Stopped using jemalloc on Linux, for better compatibility with certain libraries. (#389)
Speed up rendering of flamegraphs in cases where there are many smaller allocations, by filtering out allocations smaller than 0.2% of total memory. Future releases may re-enable showing smaller allocations if a better fix can be found. (#390)
Fix problem on macOS where certain subprocesses (e.g. from Homebrew) would fail to start from Python processes running under Fil. Thanks to @dreid for the bug report. (#230)
Fixed bug where aligned_alloc()-created allocations were untracked when using pip packages with Conda; specifically this is relevant to libraries written in C++. (#152)
Improved output in the rare case where allocations go missing. (#154)
Fixed potential problem with threads noticing profiling is enabled. (#156)
Number of allocations in the profiling results are now limited to 10,000. If there are more than this, they are all quite tiny, so probably less informative, and including massive number of tiny allocations makes report generation (and report display) extremely resource intensive. (#140)
The out-of-memory detector should work more reliably on Linux. (#144)
On Linux, use a more robust method of preloading the shared library (requires glibc 2.30+, i.e. a Linux distribution released in 2020 or later). (#133)
Fixed in regression in Fil v0.15 that made it unusable on macOS. (#135)
Fewer spurious warnings about launching subprocesses. (#136)
Allocations in C threads are now considered allocations by the Python code that launched the thread, to help give some sense of where they came from. (#72)
It’s now possible to run Fil by doing python -m filprofiler in addition to running it as fil-profile. (#82)
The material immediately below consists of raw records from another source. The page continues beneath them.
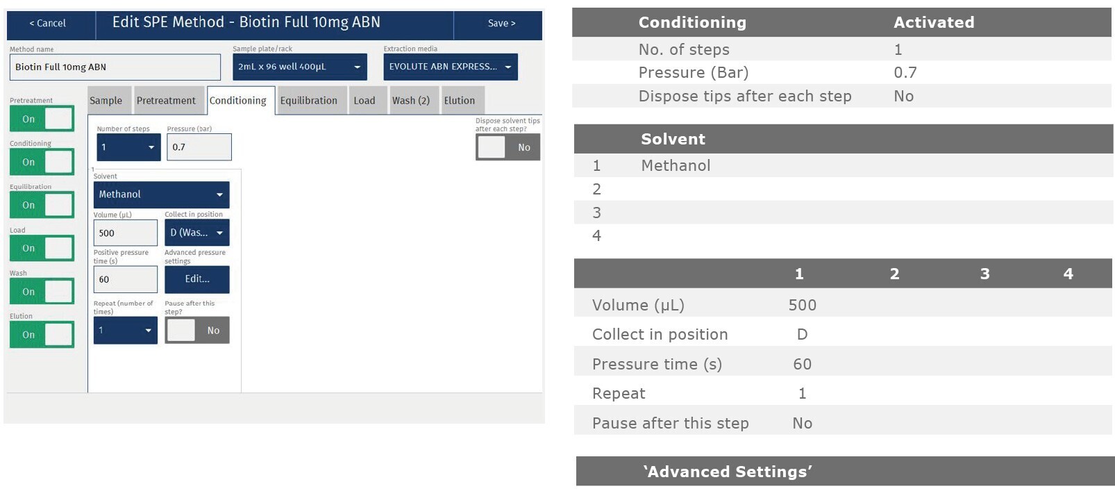Toggle Dispose solvent tips after each step
This screenshot has width=1115, height=498.
click(x=508, y=147)
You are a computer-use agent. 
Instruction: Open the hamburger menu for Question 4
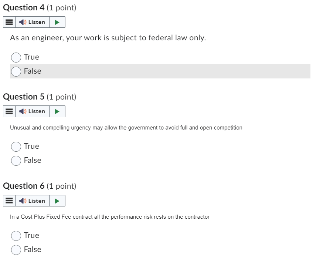(9, 22)
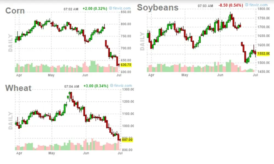Click the yellow 1552.00 Soybeans price label
This screenshot has height=164, width=274.
[264, 54]

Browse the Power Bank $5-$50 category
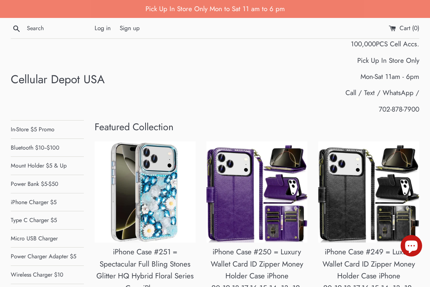tap(34, 184)
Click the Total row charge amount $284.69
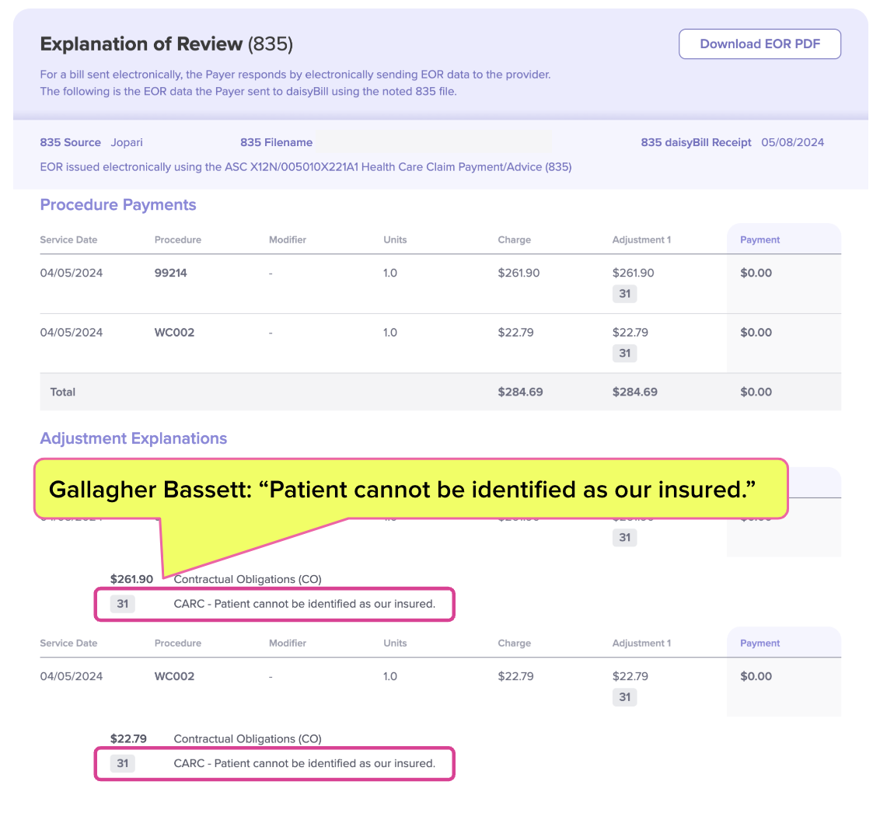Image resolution: width=880 pixels, height=813 pixels. (x=520, y=392)
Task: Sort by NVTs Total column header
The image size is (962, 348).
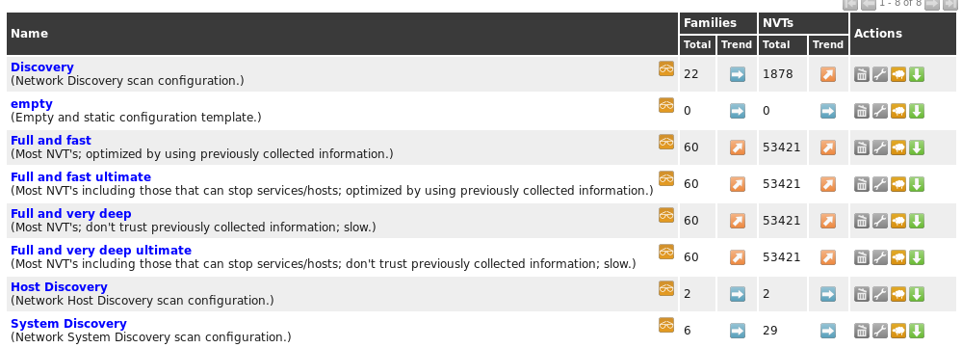Action: click(776, 44)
Small performance improvements reducing overhead of malloc()/free() tracking. (#88 and #95)
When running in Jupyter, NumPy/BLOSC/etc. thread pools are only limited to one thread when actually running a Fil profile. This means Fil’s Jupyter kernel is even closer to running the way a normal Python 3 kernel would. (#72)
Switched to using jemalloc on Linux, which should deal better both in terms of memory usage and speed with many small allocations.
It also simplifies the code. (#42)
Further reduced memory overhead for tracking objects, at the cost of slightly lower resolution when tracking allocations >2GB.
Large allocations >2GB will only be accurate to a resoluion of ~1MB, i.e. they might be off by approximately 0.05%. (#47)
Command-line arguments after the script/module now work. To make it easier to implement, changed the code so you do fil-profile run script.py instead of fil-profile script.py.